Wednesday’s news sent U.S.-listed shares of the company 10.2% lower to $66 after the bell.
Late-stage trials of BioNTech/Pfizer and Moderna vaccines, which like CureVac’s are based on mRNA technology, had efficacy rates of well above 90% across all age groups but took place when the original version of the coronavirus was dominant.
Data on their products have, however, so far suggested only somewhat weaker protection against new variants.
The CureVac study, which involved about 40,000 adult volunteers in Europe and Latin America, showed that efficacy was 77% in the age group below 60 years of age when considering only moderate to severe symptoms and excluding mild cases.
CureVac said it had sent the data to the European Medicines Agency (EMA) as part of an ongoing dialogue with the EU drugs regulator.
CureVac previously said that the regulatory hurdle was 50% efficacy in principle but that various other considerations would come into play.
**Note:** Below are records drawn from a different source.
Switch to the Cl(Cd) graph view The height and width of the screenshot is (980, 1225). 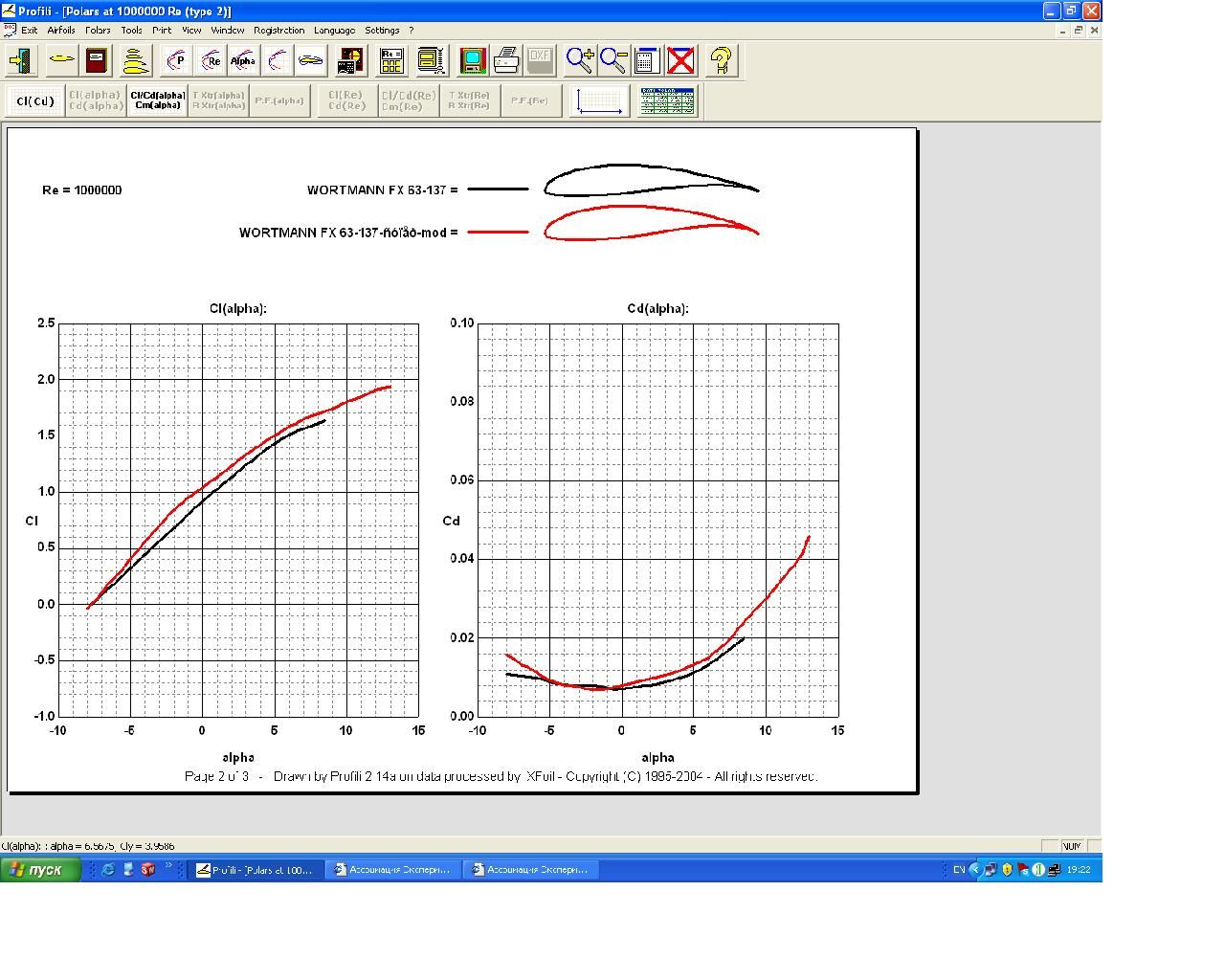tap(35, 100)
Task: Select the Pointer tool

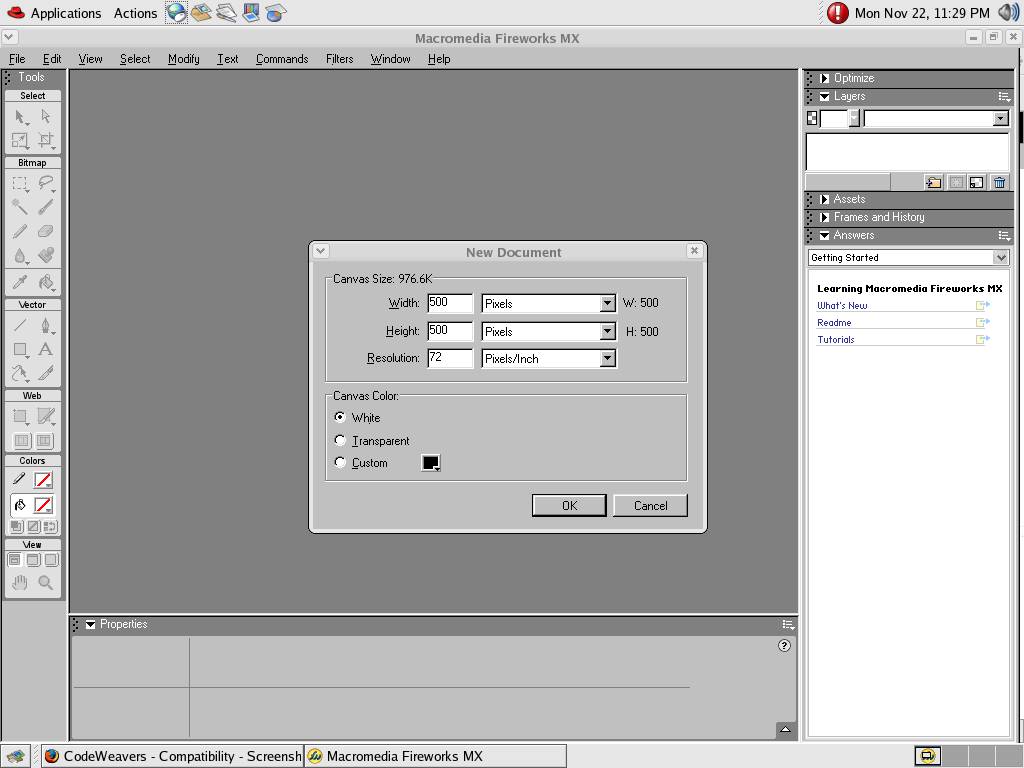Action: (x=20, y=117)
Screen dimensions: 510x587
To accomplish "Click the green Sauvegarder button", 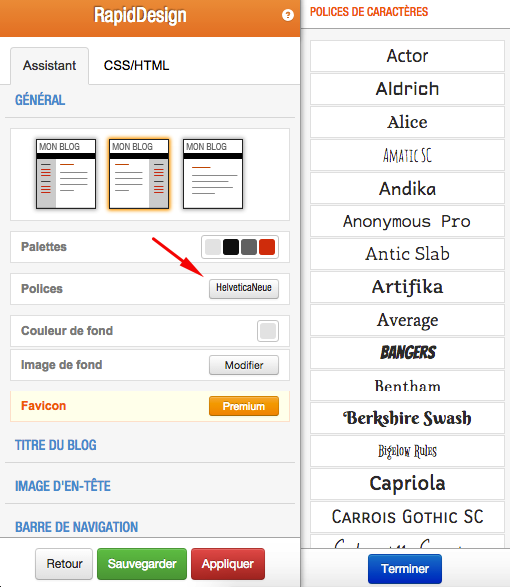I will tap(142, 564).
“In this final analysis, CVnCoV demonstrates a strong public health value in fully protecting study participants in the age group of 18 to 60 against hospitalization and death and 77% against moderate and severe disease – an efficacy profile, which we believe will be an important contribution to help manage the COVID-19 pandemic and the dynamic variant spread,” said Chief Executive Officer Franz-Werner Haas.
CureVac had registered 228 infections overall for the final analysis, after 134 cases for the interim analysis.
Public health representatives across the globe are pushing for a fast deployment of available vaccines to counter highly contagious mutations of COVID-19 such as the Delta variant that first emerged in India.
The EMA has said it would not impose a 50% efficacy threshold for vaccines and that full trial data was necessary for it to make a sound assessment on the benefits and risks of a shot.
Under CureVac’s only major supply deal for the product tested in the trial, the European Union secured up to 405 million doses of the vaccine in November, of which 180 million are optional.
In a bet on CureVac’s technology, Britain placed a conditional 50 million dose order in February on yet-to-be-developed vaccines that build on the product tested in the trial.
CureVac had lined up a network of manufacturing partners including Celonic Group of Switzerland, Novartis, Bayer, Fareva, Wacker and Rentschler Biopharma SE.